In comparison to the
genetically superior assassins, they
are. Christ, kid, did you even
play the games? Perhaps not all assassins are special. Clearly, they are not all of the same lineage. However, Desmond's ancestors (and logically several other family trees as well) are, as evidenced by his ability to performs feats he has never trained in simply by virtue of having experienced it in an ancestral memory and his gaining of eagle vision in the real world.
Cynical skeptic said:
Theres also no real evidence altair/ezio/blandy learned anything faster than anyone. And Blandy McBlanderson did have two lifetime's worth of memories slammed into his mind in a couple weeks so nothing real superhuman there, either.
K, now it's just starting to sound like you're trolling. Firstly, he did not have two lifetimes of memories "jammed" into his head". He experienced
exactly what you, the player, did, and fast-forwarded the other parts. Secondly, he learned skills without
ever actually physically performing them!. As a comparitive, how about you spend a few hours thinking that you can fly, and then go jump off a roof. I'm betting that you'll end up as jam on the pavement rather than gaining the ability to fly simply by
having the idea in your head!
Cynical skeptic said:
Subject 19 being driven crazy further cements the idea that theres nothing special about "assassins."
It was 16, IIRC, and I don't
think (though I'm not 100% certain) that he was ever stated to be an assassin. He could have been an Abstergo goon, the failure that made them realise they needed a
real assassin. He could also have already been mentally imbalanced or any of a hundred things. It has no effect on your theory at all.
Cynical skeptic said:
It was inferred. Strongly.
So say you, but you appear to have been playing a different game to everyone else!
Cynical skeptic said:
But they're no doubt going to switch back to the templars being right, that everything they did was an effort to avert an apocalypse or, at least, push technology to a point where humanity could survive it.
Hell, they might even go full on bullshit hack sci-fi and have the templars make a time loop.
When did they ever imply that the Templars were right?
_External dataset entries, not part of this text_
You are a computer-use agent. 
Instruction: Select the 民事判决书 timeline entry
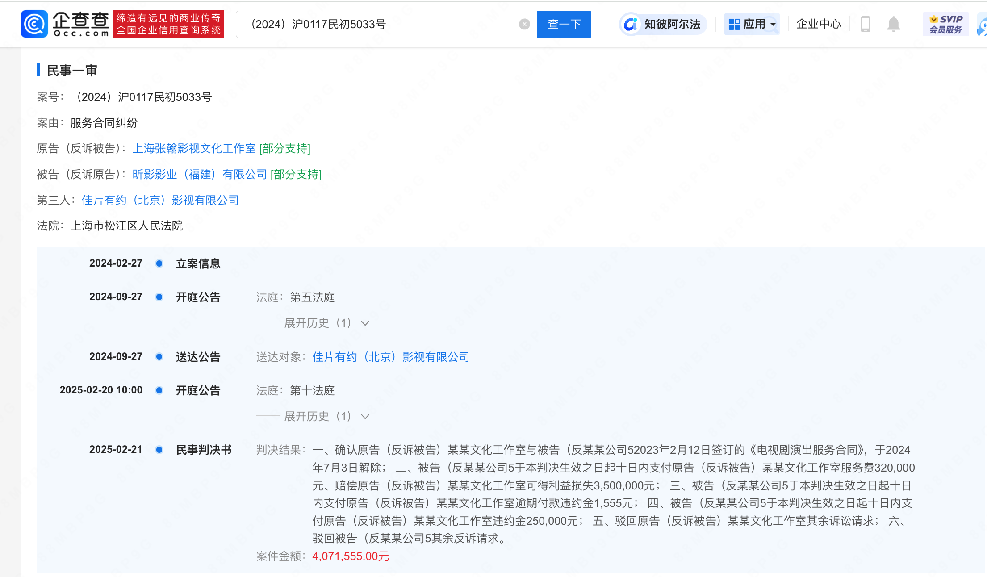click(x=204, y=450)
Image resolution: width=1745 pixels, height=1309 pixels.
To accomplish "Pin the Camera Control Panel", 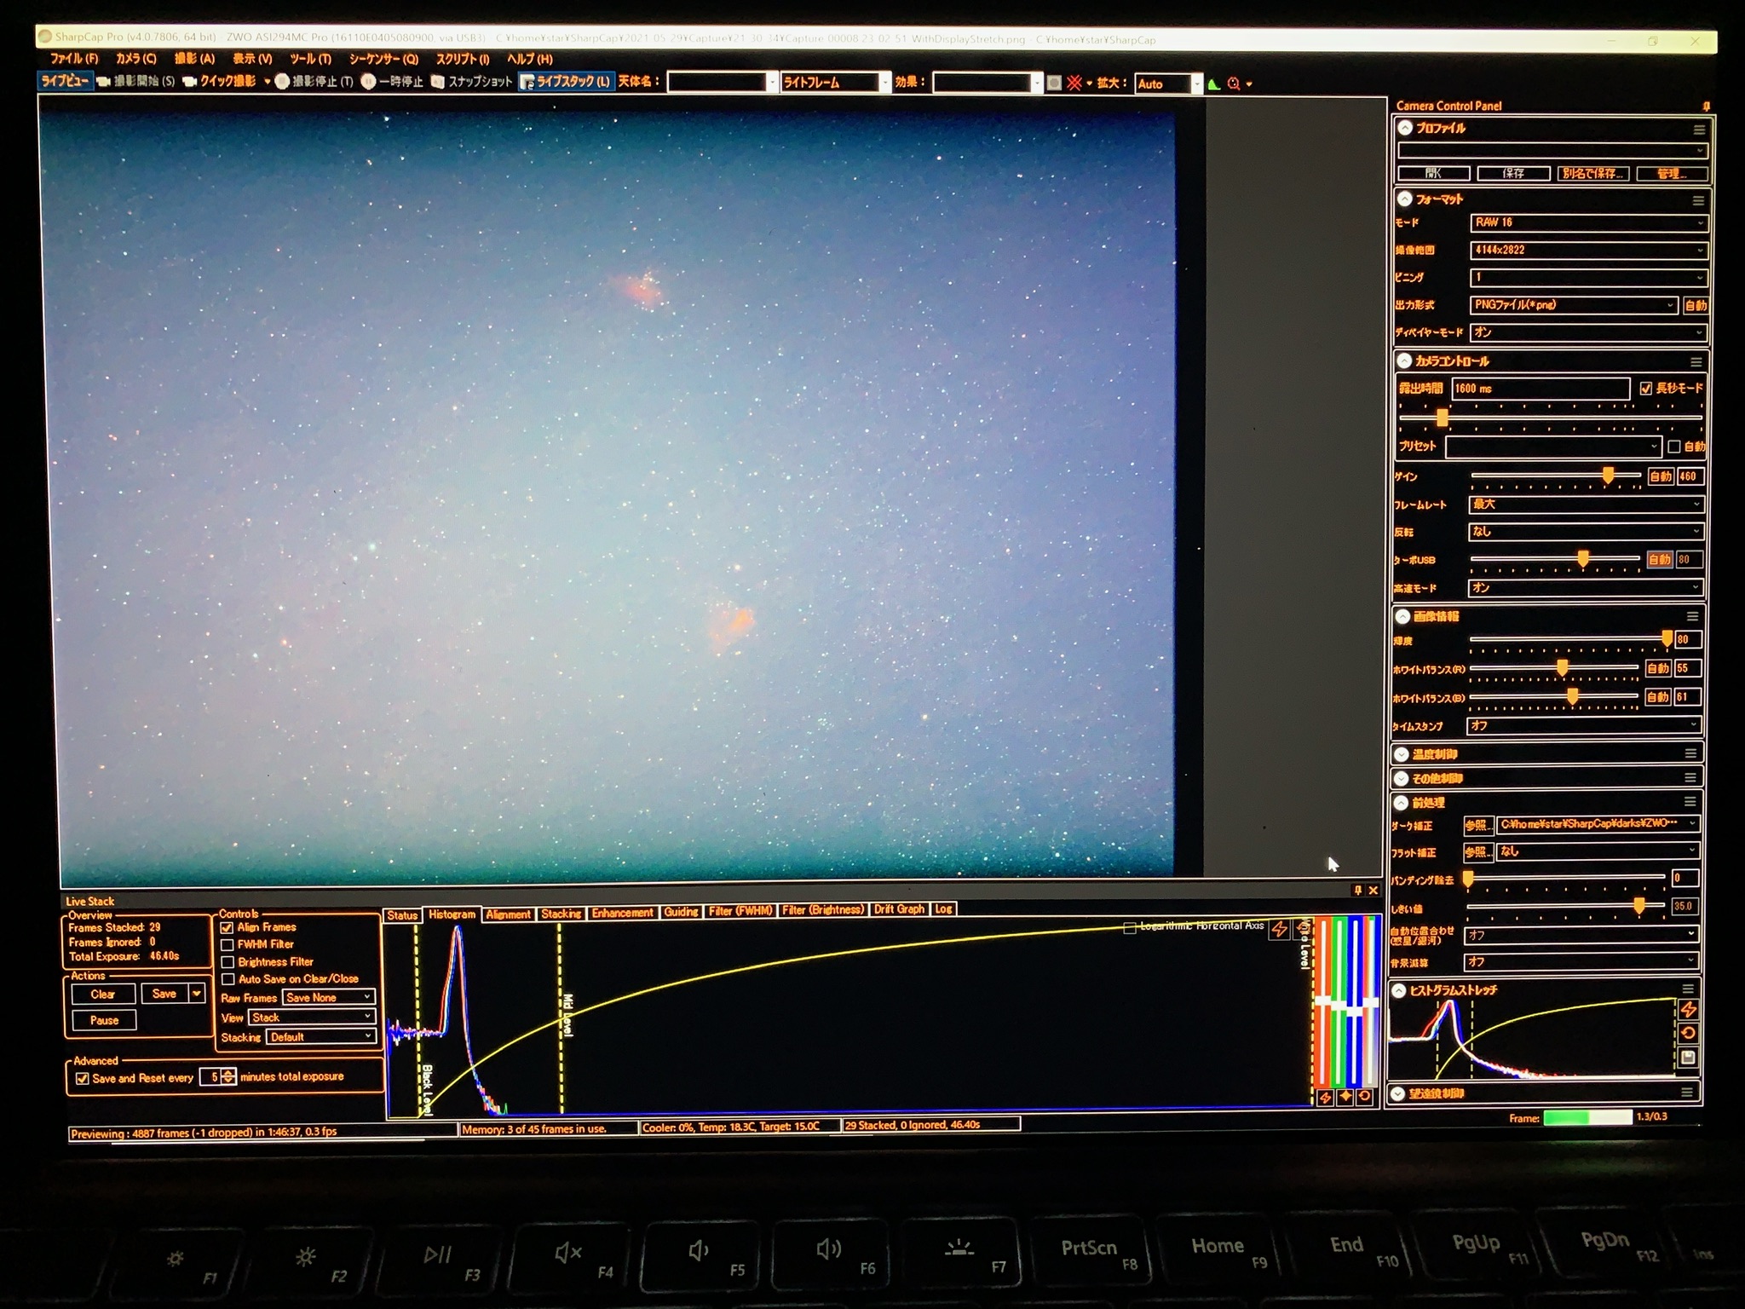I will pyautogui.click(x=1706, y=106).
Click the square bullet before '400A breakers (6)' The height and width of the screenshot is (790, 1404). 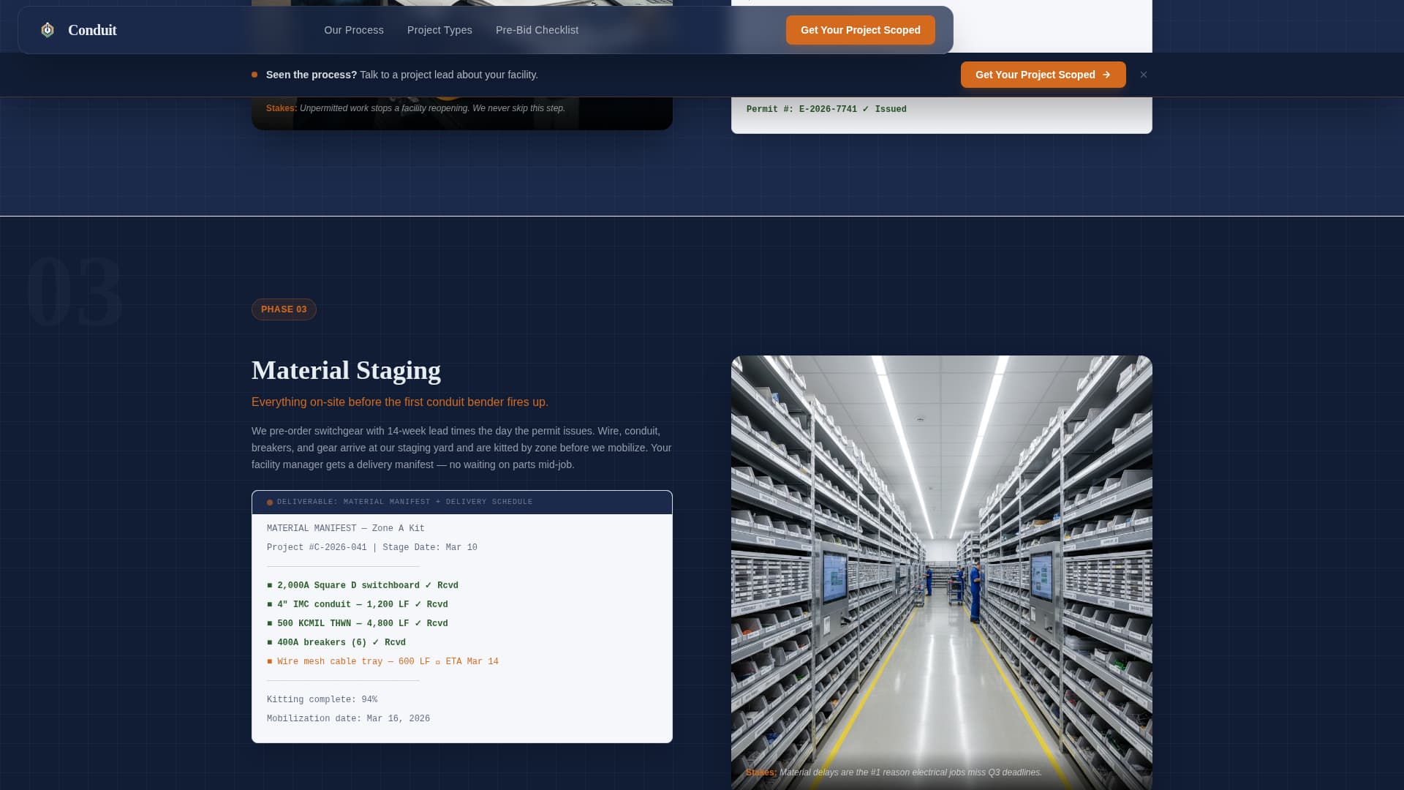[270, 642]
From the very start, it's made clear that they are the bad guys from their emails, Lucy's conversations with the doctor, and oh yes - the fact they're
keeping the protagonist prisoner! As for the time loop, I just...I don't...when was that suggested? They have the ability to travel through time, yet they still piss about capturing people or killing assassins when they could go back in time with an AK47 and wipe out the entire line of assassins?